- Directions for this task: Set down nothing but the lines from the one containing "This screenshot has height=1001, width=1283." to the final line of the material, exactly as written, and drop the pictures.
-------- Input data --------
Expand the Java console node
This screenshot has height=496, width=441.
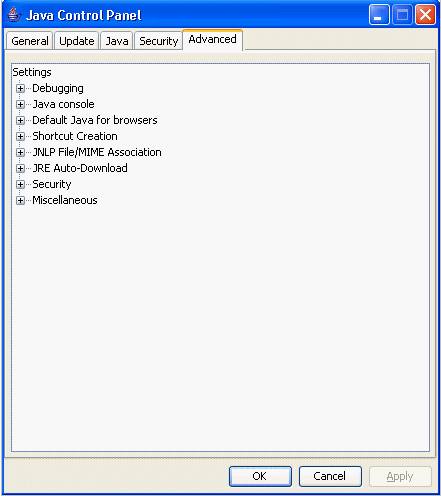click(20, 104)
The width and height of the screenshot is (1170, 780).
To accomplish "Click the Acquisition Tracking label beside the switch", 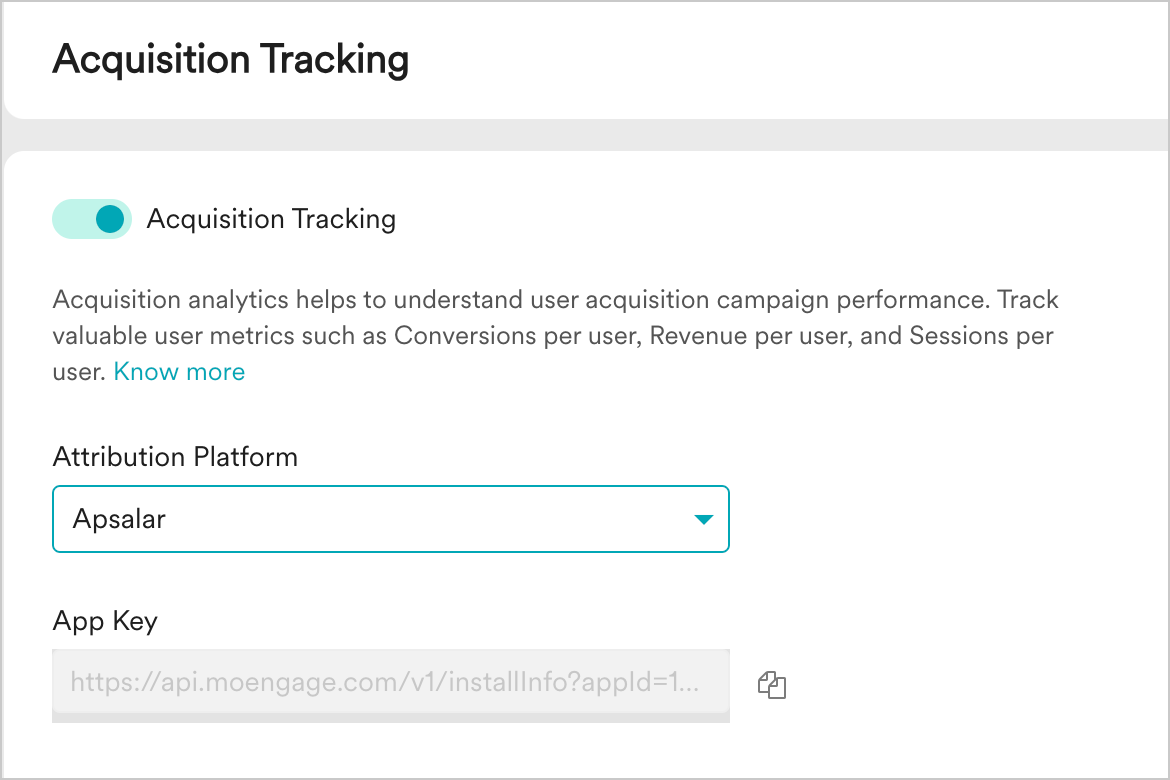I will [x=271, y=219].
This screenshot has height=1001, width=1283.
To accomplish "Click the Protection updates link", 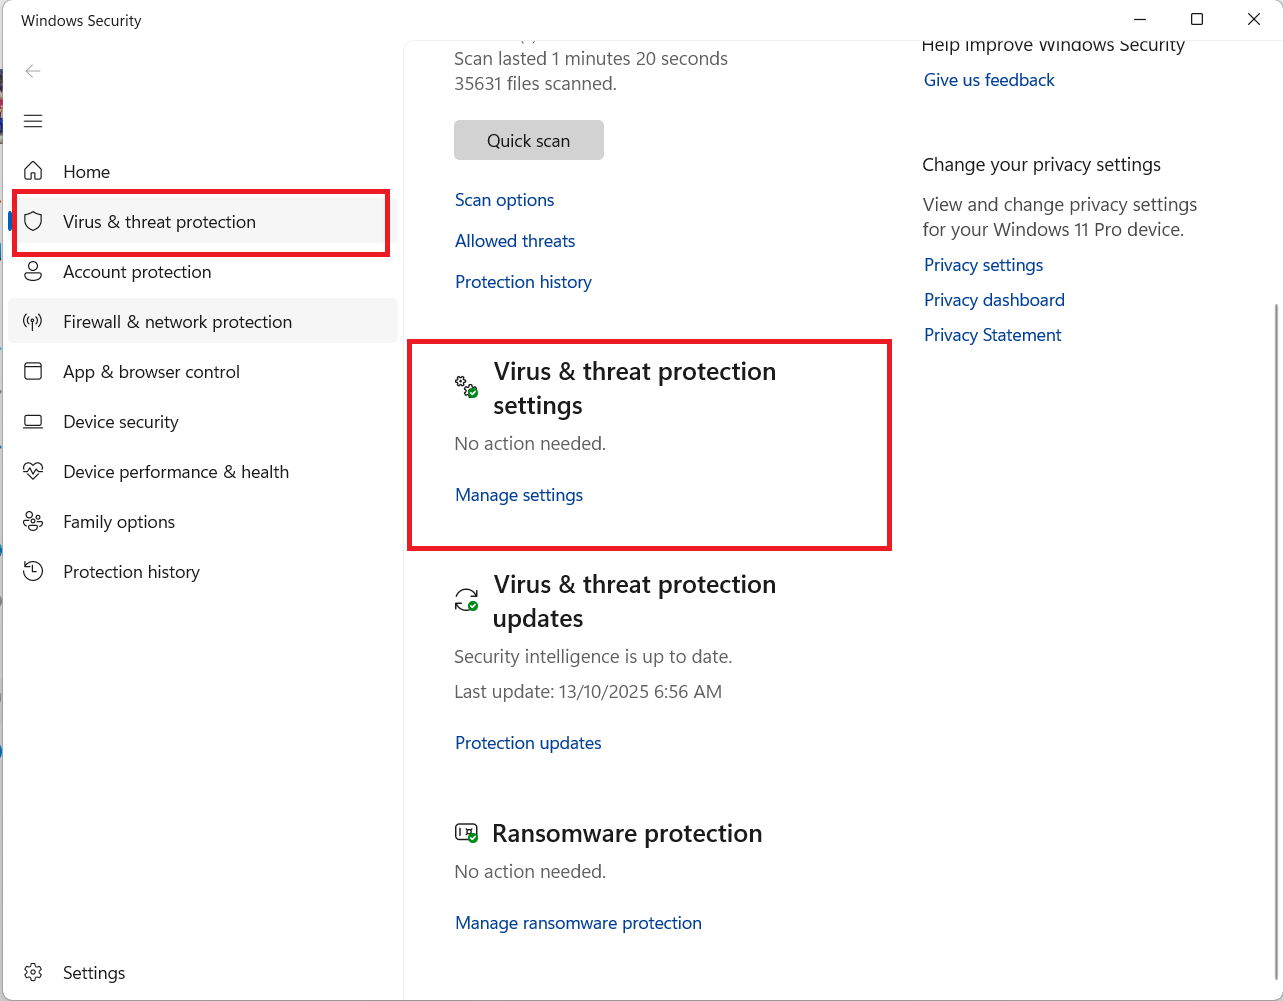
--------
- Solution to the problem:
This screenshot has height=1001, width=1283.
To accomplish "Click the Protection updates link", 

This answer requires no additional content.